How do we empower rural Americans to be adaptable, inventive, and self-reliant in the face of changing economies? As this isn’t the first time our country has undergone a significant workforce disruption, history can be our guide.
When farming equipment became more efficient and the number of Americans working in agriculture dropped steadily through the 1900s, two practices made the loss of farm jobs less painful. First, high school education became widespread and mandated. Second, the Rural Electrification Administration brought electricity to small towns by giving 35-year, low-interest loans to municipal electric cooperatives. High schools prepared a generation of rural Americans to meet the emerging demands of manufacturing and machine operations, and electricity allowed people to experiment with the latest technology — not to mention read and study — in their homes, day or night.
Today’s corollaries to high school and electricity? Digital skills and broadband internet.
Computer science education gives students a path to some of the highest-paying, most in-demand jobs of today, but — equally as important — it introduces students to the tools used to create and innovate in the information age. Broadband opens up remote work opportunities, videoconferencing, and other business tools, along with access to customers around the world, so small town businesses can better export value and import cash.
Finding or training qualified computer science teachers is harder for rural schools with fewer students and tighter budgets, but some are rightly making it a priority. AdvanceKentucky and Code.org are working to train 50 computer science teachers a year for three years in Kentucky. Last month, Wyoming set one year of computer science coursework as a graduation requirement for high school students.

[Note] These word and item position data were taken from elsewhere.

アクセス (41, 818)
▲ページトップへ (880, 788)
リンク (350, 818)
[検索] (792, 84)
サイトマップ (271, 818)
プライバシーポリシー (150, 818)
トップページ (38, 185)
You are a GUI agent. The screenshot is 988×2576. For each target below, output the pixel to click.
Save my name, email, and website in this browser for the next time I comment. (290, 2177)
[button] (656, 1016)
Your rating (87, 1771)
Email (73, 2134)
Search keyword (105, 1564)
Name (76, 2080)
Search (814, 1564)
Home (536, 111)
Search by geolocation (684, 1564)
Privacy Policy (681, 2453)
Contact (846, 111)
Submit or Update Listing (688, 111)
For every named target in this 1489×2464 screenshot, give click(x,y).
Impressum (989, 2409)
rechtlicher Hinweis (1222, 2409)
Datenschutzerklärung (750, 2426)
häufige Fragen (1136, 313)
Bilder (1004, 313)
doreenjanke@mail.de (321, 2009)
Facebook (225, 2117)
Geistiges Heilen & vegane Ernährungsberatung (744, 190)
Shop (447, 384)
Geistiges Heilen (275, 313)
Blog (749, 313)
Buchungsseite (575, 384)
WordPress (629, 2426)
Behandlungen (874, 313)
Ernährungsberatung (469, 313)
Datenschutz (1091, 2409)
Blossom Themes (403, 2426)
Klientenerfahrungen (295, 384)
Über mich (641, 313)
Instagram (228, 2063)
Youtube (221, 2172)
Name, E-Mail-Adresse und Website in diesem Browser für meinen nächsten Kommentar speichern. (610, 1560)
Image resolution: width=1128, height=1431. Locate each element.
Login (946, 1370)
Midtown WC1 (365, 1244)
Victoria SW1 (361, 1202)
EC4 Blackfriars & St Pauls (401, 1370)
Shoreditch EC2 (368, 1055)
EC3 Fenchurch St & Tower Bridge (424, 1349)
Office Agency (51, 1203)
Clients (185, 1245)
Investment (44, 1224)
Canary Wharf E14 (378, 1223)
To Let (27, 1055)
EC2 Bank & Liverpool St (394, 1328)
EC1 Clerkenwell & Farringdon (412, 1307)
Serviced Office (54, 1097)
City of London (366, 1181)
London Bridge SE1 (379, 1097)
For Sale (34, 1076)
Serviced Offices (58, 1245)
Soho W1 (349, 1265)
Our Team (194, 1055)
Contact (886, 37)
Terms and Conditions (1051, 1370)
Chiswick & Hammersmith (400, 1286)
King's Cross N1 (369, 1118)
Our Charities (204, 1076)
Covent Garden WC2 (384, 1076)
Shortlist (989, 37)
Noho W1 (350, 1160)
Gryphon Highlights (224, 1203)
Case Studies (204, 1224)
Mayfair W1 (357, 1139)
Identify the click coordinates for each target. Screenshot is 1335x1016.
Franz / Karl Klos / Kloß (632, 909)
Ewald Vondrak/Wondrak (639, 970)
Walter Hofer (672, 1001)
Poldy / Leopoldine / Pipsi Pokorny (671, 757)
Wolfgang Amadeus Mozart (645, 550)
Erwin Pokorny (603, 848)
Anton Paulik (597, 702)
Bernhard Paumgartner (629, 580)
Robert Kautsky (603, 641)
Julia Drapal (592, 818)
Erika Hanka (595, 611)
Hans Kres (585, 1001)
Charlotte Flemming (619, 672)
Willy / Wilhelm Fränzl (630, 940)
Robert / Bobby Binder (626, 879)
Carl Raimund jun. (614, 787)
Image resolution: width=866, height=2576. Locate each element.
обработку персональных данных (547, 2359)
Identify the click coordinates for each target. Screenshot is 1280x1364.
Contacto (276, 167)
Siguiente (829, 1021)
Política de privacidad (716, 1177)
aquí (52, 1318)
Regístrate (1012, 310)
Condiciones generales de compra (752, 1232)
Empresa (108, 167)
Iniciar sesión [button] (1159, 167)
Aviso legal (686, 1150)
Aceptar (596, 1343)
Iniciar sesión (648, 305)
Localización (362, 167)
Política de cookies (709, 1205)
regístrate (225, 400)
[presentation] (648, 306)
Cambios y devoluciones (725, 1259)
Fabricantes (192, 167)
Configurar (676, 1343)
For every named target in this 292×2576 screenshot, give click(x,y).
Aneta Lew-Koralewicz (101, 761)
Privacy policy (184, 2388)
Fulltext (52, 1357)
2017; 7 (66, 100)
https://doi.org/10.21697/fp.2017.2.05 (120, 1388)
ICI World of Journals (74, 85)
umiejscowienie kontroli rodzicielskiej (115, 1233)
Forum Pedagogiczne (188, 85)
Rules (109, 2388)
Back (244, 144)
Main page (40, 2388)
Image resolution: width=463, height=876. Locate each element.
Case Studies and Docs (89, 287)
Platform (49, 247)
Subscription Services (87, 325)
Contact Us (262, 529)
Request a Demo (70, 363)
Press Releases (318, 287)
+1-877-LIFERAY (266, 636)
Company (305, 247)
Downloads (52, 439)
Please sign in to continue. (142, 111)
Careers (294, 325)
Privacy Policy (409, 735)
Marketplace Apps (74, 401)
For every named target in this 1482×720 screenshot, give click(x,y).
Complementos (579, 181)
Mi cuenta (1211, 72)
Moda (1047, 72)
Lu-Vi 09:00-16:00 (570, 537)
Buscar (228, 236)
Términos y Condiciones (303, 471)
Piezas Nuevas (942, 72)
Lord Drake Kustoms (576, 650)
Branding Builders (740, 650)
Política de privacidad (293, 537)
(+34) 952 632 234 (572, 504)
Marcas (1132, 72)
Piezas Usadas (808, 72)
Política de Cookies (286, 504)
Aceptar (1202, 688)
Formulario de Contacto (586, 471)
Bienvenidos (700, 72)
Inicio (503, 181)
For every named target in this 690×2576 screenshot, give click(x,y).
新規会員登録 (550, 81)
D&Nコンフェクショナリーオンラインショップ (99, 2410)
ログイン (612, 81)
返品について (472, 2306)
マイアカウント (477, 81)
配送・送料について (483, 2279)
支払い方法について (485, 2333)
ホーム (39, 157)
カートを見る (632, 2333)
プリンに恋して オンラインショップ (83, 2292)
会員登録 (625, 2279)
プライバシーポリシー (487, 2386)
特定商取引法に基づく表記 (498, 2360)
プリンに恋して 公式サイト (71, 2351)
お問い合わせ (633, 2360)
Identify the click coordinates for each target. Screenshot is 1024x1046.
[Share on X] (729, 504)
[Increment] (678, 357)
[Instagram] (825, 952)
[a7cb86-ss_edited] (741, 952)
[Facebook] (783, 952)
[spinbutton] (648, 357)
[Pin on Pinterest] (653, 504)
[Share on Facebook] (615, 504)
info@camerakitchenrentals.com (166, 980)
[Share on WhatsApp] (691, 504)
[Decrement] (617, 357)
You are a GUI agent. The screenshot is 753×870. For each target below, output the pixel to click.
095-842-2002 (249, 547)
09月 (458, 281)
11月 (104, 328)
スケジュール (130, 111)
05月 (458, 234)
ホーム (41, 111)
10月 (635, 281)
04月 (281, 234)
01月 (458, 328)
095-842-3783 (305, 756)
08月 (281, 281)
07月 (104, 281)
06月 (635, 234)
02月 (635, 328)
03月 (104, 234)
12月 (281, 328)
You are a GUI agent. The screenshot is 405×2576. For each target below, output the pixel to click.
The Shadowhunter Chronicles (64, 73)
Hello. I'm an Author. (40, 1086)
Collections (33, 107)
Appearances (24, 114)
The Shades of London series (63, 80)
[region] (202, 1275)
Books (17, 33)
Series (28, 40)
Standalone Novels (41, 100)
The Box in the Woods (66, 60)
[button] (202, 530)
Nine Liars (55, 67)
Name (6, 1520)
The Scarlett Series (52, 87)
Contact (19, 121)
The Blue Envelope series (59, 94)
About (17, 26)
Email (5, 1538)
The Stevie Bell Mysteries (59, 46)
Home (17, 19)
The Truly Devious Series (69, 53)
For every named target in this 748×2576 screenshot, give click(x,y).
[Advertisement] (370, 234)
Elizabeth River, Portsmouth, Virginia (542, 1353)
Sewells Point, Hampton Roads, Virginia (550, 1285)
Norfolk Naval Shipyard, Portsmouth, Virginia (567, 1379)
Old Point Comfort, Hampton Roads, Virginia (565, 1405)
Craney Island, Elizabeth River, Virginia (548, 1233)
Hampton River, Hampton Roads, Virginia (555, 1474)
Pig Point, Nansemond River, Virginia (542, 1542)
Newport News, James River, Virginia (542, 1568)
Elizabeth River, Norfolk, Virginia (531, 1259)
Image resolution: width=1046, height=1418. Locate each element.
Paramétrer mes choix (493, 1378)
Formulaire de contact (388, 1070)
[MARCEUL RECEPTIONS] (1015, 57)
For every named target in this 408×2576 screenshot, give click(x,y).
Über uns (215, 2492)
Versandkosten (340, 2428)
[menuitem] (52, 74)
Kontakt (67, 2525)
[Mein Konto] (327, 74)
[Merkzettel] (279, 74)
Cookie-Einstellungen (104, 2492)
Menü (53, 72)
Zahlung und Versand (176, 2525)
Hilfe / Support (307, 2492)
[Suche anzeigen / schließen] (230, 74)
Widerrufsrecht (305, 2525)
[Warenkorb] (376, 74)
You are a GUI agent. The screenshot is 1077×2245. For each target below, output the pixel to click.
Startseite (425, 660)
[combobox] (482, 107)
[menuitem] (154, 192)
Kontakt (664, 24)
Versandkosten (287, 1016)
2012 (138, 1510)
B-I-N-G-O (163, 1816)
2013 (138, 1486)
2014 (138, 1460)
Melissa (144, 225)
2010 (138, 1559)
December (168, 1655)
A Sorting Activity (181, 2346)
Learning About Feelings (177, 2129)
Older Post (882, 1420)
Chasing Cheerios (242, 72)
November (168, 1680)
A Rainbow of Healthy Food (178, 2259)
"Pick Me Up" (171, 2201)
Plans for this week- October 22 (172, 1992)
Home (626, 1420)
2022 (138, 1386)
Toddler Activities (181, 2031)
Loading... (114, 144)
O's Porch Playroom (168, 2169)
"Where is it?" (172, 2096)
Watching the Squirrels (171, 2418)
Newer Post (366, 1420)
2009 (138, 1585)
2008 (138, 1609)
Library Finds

This is not California or Massachusetts, but Wyoming — known for beef farming and mining and for being one of the most rural states in the nation.
Broadband deployment faces some the same barriers that electricity deployment faced in the early 1900s, like smaller customer bases, higher costs per house served, and smaller profit margins. As of 2016, 39 percent of rural areas still lacked access to broadband internet. However, many of the same municipal and cooperative electric companies that first brought power to rural areas in the 1900s are building out the fastest internet in the country in places like Muscatine, Iowa; Red Wing, Minnesota; and Wilson, North Carolina.
As in the beginning of the 20th century, the United States today is grappling with serious economic challenges in our small communities. We need to pursue investments and policies that spur economic adaptation and innovation — especially in rural areas, where the 2008 recession isn’t over. The recent $600 million allocation to support rural broadband expansion in the omnibus spending bill is further progress, but updating pole attachment laws to allow faster, cheaper deployment of fiber along existing telephone lines would be better.
And whether through full-time computer science faculty or a combination of in-person and online classes, we need to make sure our children gain experience with the digital building blocks of our society before they graduate high school. Hopefully, states across the nation — including California and Massachusetts — will follow Wyoming and Kentucky’s lead.
The old saying that necessity is the mother of invention has always been true for rural America, but the other prerequisites are access to the right tools and the know-how to make use of them. With a New Deal for our century, providing the levers for aggressive broadband expansion and computer science training for high school students everywhere, we could address the opportunity gap between rural and urban areas and build the foundation for a resilient economy that will last the next hundred years.
Matt Dunne is the founder and executive director for the Center on Rural Innovation.